2.3 Limitations of Traditional Techniques

It is widely acknowledged that the nature of imbalanced problems is manifold. The essential data characteristic in such areas is the imbalance ratio (IR), i.e. the ratio between the number of instances in the majority (\({m_{Maj}}\)) and minority classes (\({m_{Min}}\)) – Eq. (1). Other data meta-features which have been shown to influence the behavior of classifiers in such domains are the size and the complexity of the data [16] and the instances per attribute ratio (IAR), i.e. the ratio between the total number of instances (m) and the number of attributes recorder per instance (n), which combines size and complexity information [19] – Eq. (2):

$$\begin{aligned} IR=\frac{m_{Maj}}{m_{Min}} \end{aligned}$$
(1)
$$\begin{aligned} IAR=\frac{m}{n} \end{aligned}$$
(2)

Also, particularities related to the distribution of the minority samples, such as too many “special cases” in the minority class, may affect the classifiers’ capability to recognize all cases of interest (within-class rarity, small disjuncts problem [32]).

Several studies [16, 29] indicate that most traditional classifiers are affected by the class imbalance problem to some extent. This is mainly because the assumptions followed in the training process don’t usually hold in imbalanced problems. First of all, classifiers attempt to maximize accuracy, which is not an appropriate measure in imbalanced domains. Moreover, they assume the same distribution in the training and test samples, meaning that the model is customized for a certain distribution which is not the actual occurring distribution. Such a situation appears, for example, when dealing with dynamic distributions (such as the distribution of flu cases, which changes according to the season). Also, the rare cases may be very costly to obtain (in terms of time required, economic costs and/or pain). Moreover, even if the actual distribution is known, it may not be optimal for learning [30].
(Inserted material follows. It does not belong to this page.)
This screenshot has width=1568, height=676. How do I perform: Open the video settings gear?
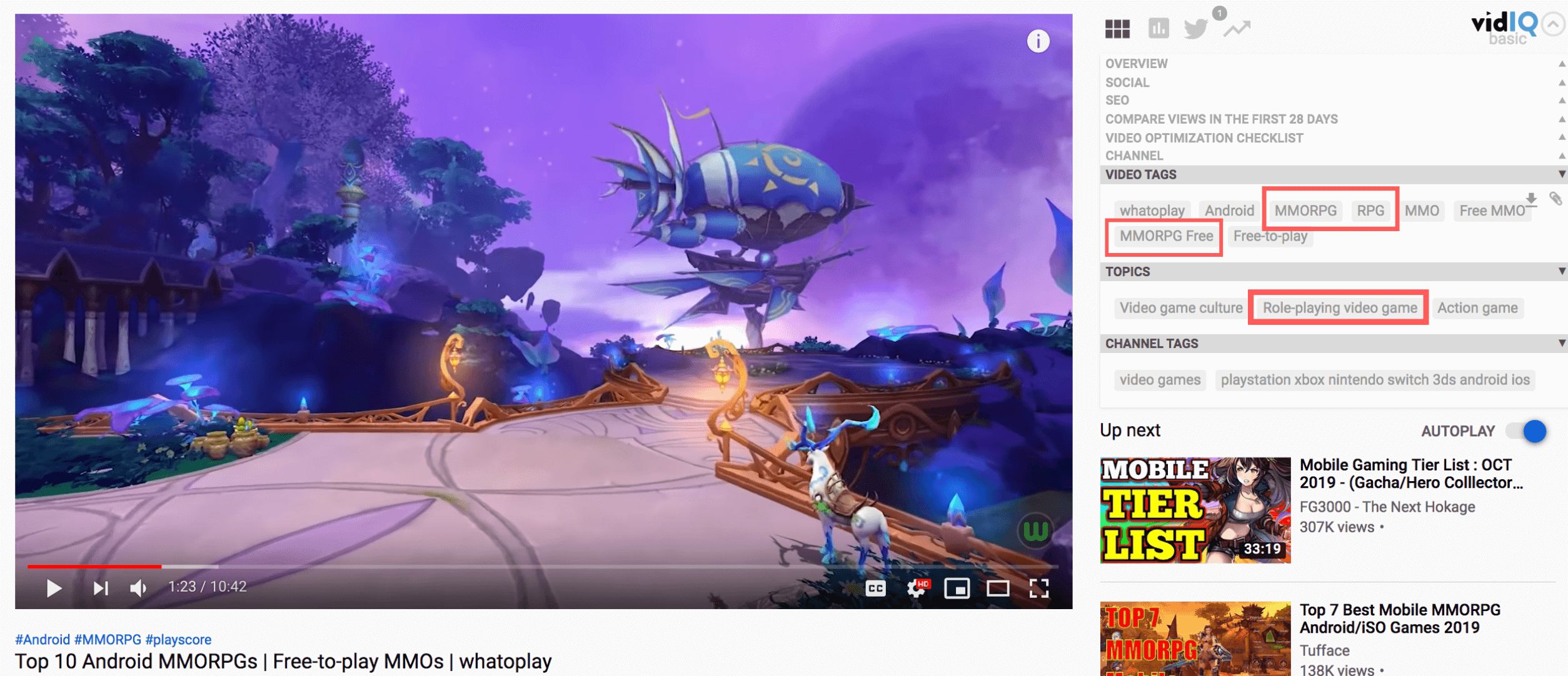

In [19], the authors perform a systematic analysis of the effect of class imbalance on the performance of six different classifiers, using 32 binary (or binarized) real-life benchmark data sets. The performance of all the classifiers evaluated seemed to be affected by the imbalance. Another conclusion of the study refers to the factors affecting classifier performance. The reduction in performance becomes more severe as the IR increases. However, for the same IR, larger IAR values are associated with improved classifier performance. Therefore, techniques for increasing the value of IAR (i.e. larger data set size and/or smaller complexity) may lead to an improved behavior.

3 Evolutionary Cost-Sensitive Balancing (ECSB)
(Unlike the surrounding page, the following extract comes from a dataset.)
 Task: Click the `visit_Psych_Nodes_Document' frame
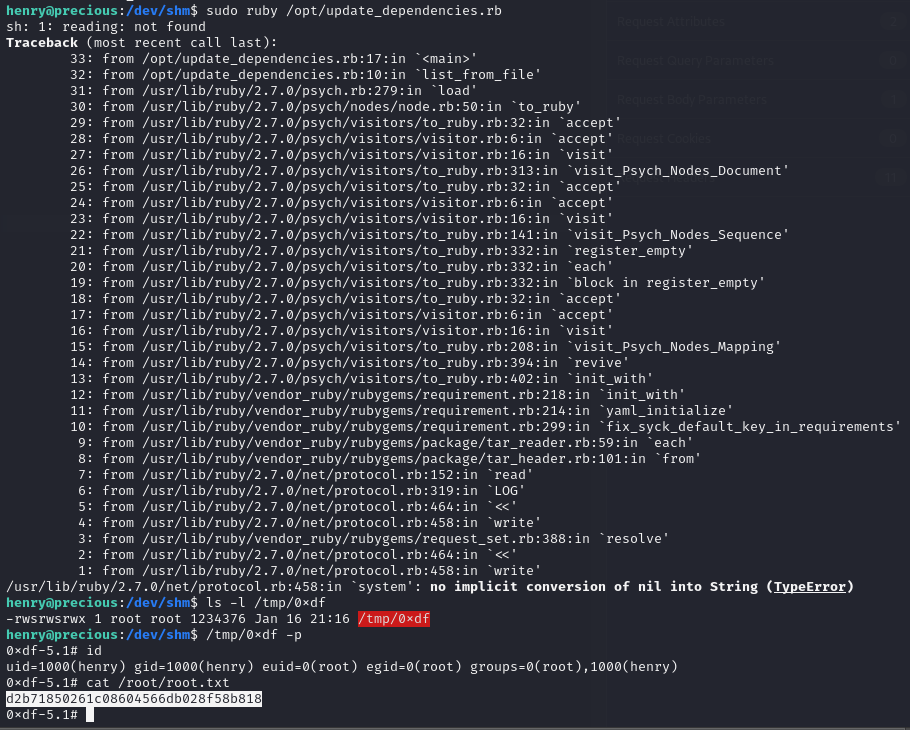(430, 171)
The objective of the ECSB method is to improve the performance of a classifier (inducer) in imbalanced domains. It is a meta-methodology, which can be employed with any error-reduction classifier. Two strategies are simultaneously followed by the method: (1) use a cost-sensitive meta-classifier to adapt to the imbalance and (2) tune the base classifier’s parameters. The outcome of the method is a tuple <M, S> for the triple <p, i, m>, where M is a cost matrix and S is the set of resulting parameter settings for the given problem (p), selected inducer (i) and evaluation metric (m). M is employed in conjunction with the cost-sensitive classifier, in order to build a more efficient classification model, focused on better identifying the underrepresented/interest cases. The search for M and S is performed through evolutionary mechanisms. The cost-sensitive component employs a meta-classifier to make its base classifier cost-sensitive, taking into account the misclassification costs. The main mechanisms for wrapping cost-sensitivity around traditional classifiers usually focus on employing a larger penalty for the errors on classes with higher misclassification cost, or modifying the training data such that the costly cases are proportionally better represented than the others.

The general flow of the method is presented in Fig. 1. The inputs are: the problem (p), translated in terms of a set of labeled examples (i.e. the training set), the base inducer (i) and the metric (m) to use for assessing the performance of i. The result of the method is a <M, S> tuple, which is used by a (meta-) cost-sensitive classifier to build the final classification model.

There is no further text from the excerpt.